Assignment ::
From the line containing "This screenshot has height=1020, width=762." to the last line of the listing, transcribe exactly and add nothing else; keep both ends and omit pictures.

:: Data shown

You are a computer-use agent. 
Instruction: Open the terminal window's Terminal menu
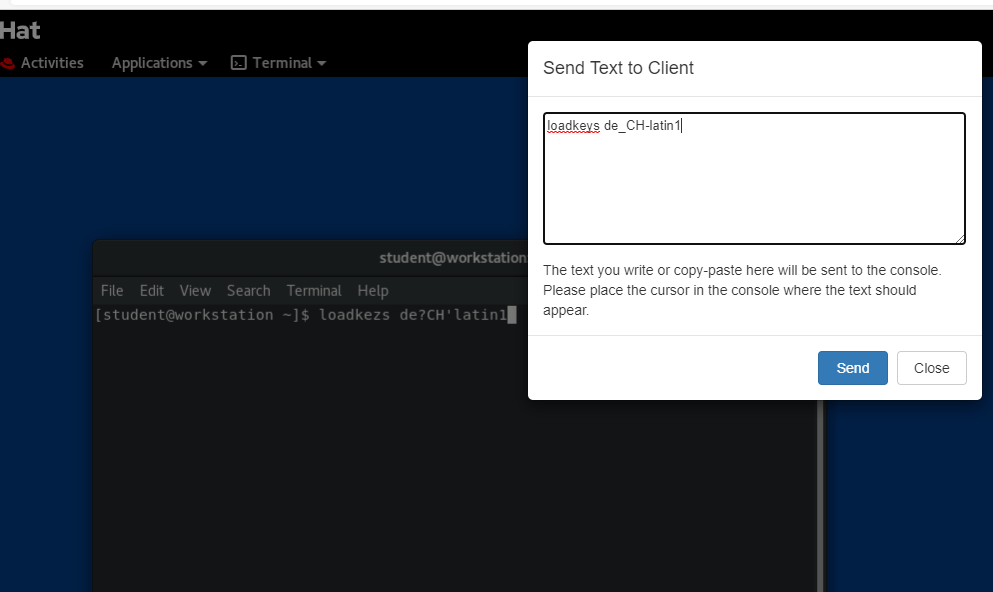click(313, 290)
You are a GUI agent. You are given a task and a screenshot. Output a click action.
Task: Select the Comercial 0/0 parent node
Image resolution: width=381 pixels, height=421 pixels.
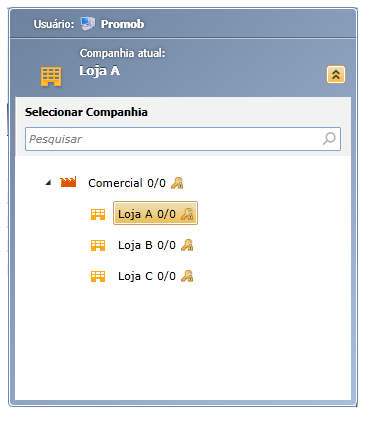pyautogui.click(x=136, y=183)

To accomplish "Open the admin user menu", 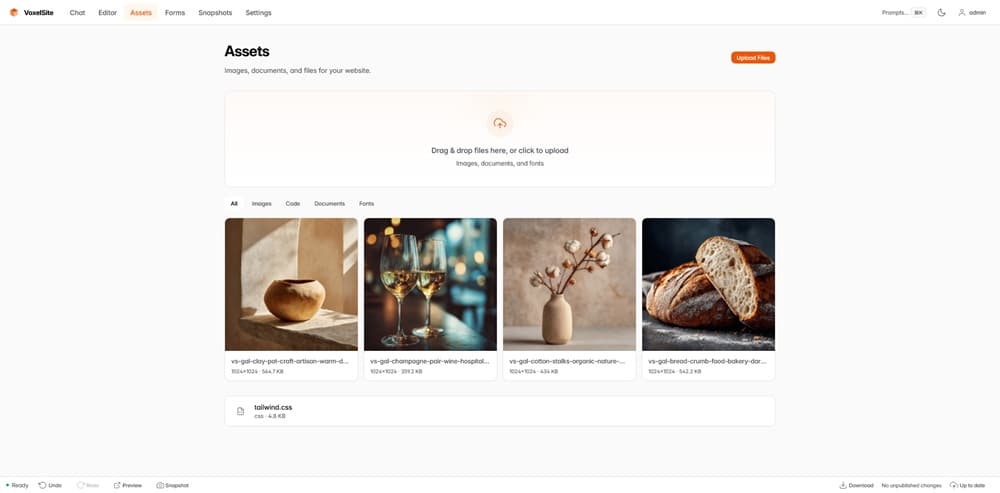I will (972, 13).
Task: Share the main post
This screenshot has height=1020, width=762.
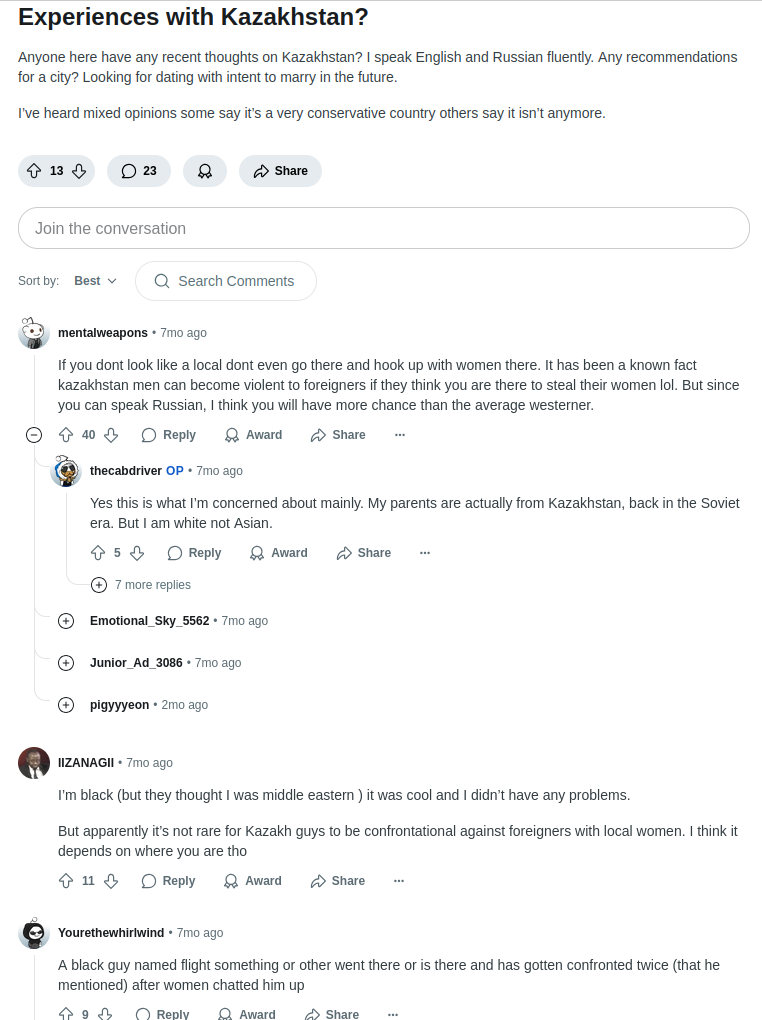Action: (280, 171)
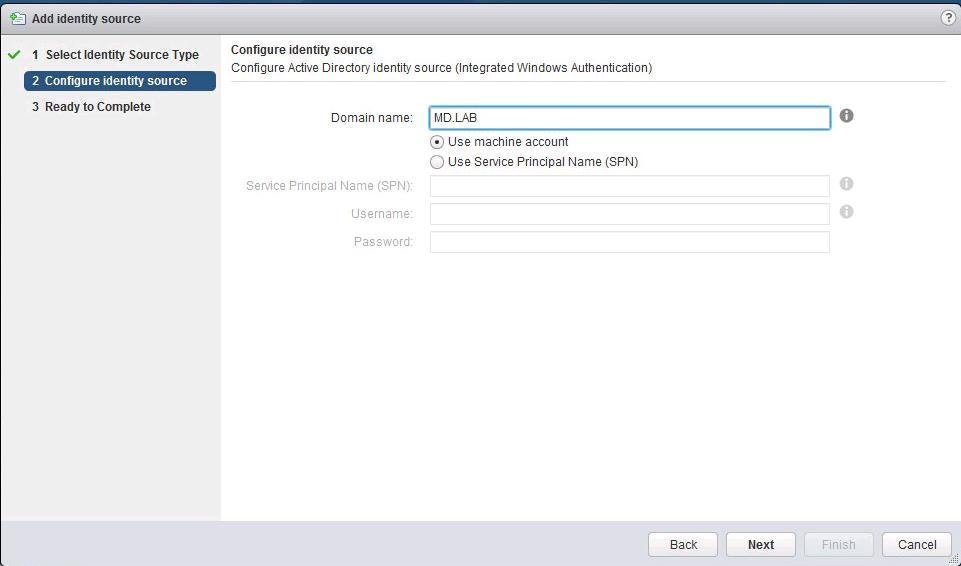Click the Domain name field label
961x566 pixels.
371,118
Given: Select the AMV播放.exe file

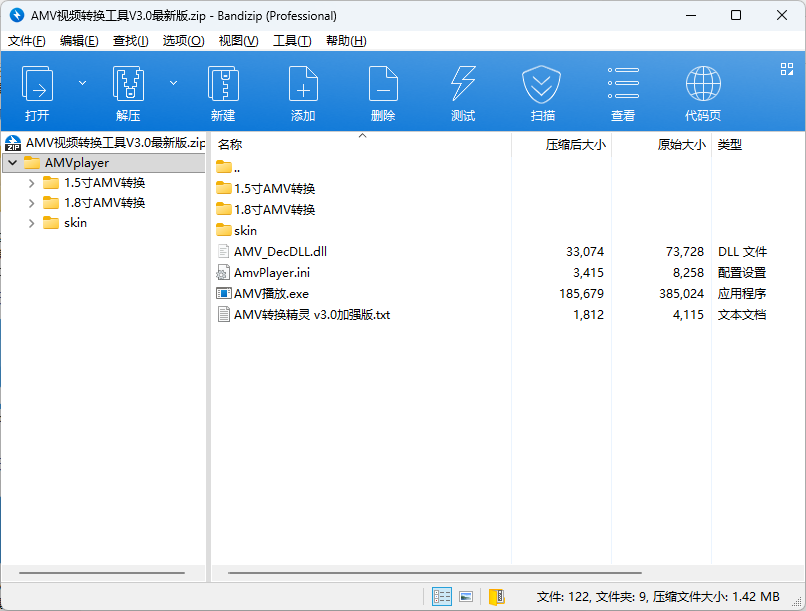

::::

Written response ::
This screenshot has height=1020, width=762.
Action: (280, 171)
Click the Domain name field label
961x566 pixels.
371,118
Given: Select the AMV播放.exe file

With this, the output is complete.